The hydrocarbon, fixed gas and/or and major/trace element concentration and ratio data are evaluated in frequency distributions to separate populations and determine breakpoints between background and anomalous conditions. Multivariate statistical methods are used to look for important compound associations within and between the various datasets (e.g. Factor Analysis), and to determine which variables contribute most to discrimination between pre-determined classes. Wherever possible it is important to measure the intensity and composition of microseepage over productive and non-productive reservoirs to develop a discriminant model or linear function using organic and inorganic variables. This model or function can then be used to classify microseepage into “productive or non-productive” categories to make better predictions and help lower risk. Your reservoir objective is therefore distinguished from others based on a compositional “template”.
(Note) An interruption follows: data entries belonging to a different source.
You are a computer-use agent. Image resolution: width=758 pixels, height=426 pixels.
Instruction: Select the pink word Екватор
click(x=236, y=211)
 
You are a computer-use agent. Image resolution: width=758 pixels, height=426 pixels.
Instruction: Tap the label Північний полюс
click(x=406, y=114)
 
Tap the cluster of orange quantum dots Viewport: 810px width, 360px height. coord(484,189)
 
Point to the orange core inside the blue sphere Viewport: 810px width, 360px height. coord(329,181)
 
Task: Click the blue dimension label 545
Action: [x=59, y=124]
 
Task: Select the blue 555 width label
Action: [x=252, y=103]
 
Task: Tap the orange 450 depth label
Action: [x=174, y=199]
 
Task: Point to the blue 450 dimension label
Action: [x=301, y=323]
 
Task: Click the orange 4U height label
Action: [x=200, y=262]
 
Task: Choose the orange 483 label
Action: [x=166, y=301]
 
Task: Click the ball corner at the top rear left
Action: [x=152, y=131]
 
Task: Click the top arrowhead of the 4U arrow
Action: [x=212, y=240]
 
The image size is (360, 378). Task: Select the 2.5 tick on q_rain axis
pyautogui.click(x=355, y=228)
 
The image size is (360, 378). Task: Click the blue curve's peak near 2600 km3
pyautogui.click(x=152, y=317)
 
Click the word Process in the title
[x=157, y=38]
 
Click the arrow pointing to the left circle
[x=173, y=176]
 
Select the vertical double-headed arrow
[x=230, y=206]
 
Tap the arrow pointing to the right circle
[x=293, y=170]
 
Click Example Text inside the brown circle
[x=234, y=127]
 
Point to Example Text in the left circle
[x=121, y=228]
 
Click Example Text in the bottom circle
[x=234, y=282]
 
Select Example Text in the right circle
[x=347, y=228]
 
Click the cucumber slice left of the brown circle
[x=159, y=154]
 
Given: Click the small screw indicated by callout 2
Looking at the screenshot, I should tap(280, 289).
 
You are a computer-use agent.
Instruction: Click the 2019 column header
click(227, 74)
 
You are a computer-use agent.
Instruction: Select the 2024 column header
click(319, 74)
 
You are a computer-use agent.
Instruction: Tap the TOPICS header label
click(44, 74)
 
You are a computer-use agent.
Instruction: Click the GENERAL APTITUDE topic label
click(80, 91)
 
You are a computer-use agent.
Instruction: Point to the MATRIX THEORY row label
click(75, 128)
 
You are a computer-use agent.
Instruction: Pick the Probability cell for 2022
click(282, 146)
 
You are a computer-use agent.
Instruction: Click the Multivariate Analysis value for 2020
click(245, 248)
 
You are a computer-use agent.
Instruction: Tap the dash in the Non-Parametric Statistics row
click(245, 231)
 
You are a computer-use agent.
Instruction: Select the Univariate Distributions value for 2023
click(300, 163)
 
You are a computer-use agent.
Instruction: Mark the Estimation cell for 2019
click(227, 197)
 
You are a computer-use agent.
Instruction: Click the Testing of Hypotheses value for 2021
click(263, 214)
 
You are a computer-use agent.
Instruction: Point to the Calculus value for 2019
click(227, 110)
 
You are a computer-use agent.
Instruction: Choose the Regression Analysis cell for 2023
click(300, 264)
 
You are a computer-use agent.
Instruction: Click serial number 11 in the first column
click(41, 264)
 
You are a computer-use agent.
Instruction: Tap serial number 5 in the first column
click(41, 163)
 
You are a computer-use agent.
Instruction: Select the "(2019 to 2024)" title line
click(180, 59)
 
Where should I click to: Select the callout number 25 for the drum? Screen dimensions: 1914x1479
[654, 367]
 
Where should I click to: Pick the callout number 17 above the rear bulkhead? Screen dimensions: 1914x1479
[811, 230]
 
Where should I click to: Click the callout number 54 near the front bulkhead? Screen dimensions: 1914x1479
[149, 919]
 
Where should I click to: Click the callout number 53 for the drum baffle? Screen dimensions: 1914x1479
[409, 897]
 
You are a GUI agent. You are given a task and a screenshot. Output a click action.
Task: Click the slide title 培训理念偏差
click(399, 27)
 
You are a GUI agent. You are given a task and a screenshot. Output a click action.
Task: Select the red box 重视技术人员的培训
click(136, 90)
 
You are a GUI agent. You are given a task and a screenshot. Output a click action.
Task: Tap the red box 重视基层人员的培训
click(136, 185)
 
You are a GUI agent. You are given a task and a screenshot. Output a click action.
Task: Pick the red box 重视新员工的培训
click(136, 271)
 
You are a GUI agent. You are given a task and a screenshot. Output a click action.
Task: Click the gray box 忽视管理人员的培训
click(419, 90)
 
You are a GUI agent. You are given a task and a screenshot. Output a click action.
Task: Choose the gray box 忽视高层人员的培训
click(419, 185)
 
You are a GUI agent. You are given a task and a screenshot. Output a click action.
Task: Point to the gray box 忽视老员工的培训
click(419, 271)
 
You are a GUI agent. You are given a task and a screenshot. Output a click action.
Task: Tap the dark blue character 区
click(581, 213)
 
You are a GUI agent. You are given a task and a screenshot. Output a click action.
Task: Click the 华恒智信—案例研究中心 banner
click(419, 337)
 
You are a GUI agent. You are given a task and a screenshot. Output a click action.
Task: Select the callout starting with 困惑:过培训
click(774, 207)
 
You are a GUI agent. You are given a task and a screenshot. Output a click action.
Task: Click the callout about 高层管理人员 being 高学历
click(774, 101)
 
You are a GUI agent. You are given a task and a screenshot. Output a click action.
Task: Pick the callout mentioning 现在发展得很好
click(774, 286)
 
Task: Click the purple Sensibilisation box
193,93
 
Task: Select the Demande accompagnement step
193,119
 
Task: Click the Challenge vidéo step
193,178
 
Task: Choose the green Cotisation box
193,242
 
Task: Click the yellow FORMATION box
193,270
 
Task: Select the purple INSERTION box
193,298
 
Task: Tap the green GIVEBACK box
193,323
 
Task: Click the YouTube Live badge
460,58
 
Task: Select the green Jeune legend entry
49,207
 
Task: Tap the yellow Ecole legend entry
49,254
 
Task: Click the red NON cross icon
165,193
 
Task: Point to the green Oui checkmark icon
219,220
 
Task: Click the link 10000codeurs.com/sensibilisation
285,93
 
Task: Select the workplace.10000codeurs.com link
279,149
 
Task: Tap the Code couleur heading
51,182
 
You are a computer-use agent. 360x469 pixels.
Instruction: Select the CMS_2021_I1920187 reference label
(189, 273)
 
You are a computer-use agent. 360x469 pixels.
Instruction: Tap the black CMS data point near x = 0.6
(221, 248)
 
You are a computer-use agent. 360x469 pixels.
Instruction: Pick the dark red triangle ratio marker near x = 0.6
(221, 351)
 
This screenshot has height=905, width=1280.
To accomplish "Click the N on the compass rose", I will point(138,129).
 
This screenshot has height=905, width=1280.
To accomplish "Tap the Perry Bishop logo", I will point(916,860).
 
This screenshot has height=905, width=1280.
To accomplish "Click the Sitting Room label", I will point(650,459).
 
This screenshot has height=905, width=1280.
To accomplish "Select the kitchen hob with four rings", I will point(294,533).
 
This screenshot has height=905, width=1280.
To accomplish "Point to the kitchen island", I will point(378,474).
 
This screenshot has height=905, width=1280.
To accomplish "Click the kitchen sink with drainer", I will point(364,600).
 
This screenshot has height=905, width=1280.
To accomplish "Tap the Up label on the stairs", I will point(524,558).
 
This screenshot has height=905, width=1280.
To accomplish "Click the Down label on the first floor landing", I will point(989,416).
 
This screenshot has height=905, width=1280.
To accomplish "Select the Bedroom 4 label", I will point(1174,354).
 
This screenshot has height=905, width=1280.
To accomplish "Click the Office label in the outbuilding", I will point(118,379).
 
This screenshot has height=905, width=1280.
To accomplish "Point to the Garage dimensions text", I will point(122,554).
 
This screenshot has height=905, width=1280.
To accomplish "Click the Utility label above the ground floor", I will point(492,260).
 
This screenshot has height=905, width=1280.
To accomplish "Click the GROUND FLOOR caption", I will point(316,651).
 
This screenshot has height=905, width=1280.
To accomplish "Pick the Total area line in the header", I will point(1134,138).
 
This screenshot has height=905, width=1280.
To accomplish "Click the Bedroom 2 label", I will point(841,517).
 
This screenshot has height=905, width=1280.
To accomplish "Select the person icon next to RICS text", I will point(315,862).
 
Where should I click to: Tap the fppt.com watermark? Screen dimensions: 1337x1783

In addition to the multivariate fingerprinting approach, we evaluate hydrocarbon concentrations and ratios in soils, sediments, free gas as a possible indication of “hydrocarbon charge” in your reservoir. Pixler plots (Pixler, 1969) of hydrocarbon ratios in free, sorbed and/or occluded gases are commonly used to determine the source of the observed microseepage (i.e. oil versus gas). The fluorescence spectra of oil microseeps are compared with produced oil spectra to assign ranks to describe how similar they are (Figure 4). Certain major and trace elements (e.g. Li, Mg, Ba, Ca, Br etc. – see Figure 1) in soils and sediments are used to help locate and map faults and may provide insight into subsurface mineralization (e.g., hydrothermal dolomite) processes and reservoir brine compositions.

Hydrocarbon., fixed gas and major/trace element concentrations, bivariate ratios, factor and discriminant scores, oil ranks and concentrations are plotted as proportional symbols and/or contours on a topographic (or geological/geophysical background if available) background to facilitate interpretation of the microseep data. The data, maps and final written report are provided to the client upon completion of the analyses and interpretation. In the final report, the client is provided with recommendations based on our interpretation of the geochemical data in conjunction with available geological and geophysical information to help focus your exploration program. In addition, you receive geochemical maps and all of the raw data from which these maps are generated for your own verification.

FIGURE 4 / Synchronous Scanned Fluorescence spectra of condensate and crude oil. These fluorescence spectra can be compared and contrasted with micro- and macro-seeps in surface soils and sediments to estimate the likely source of the seeps.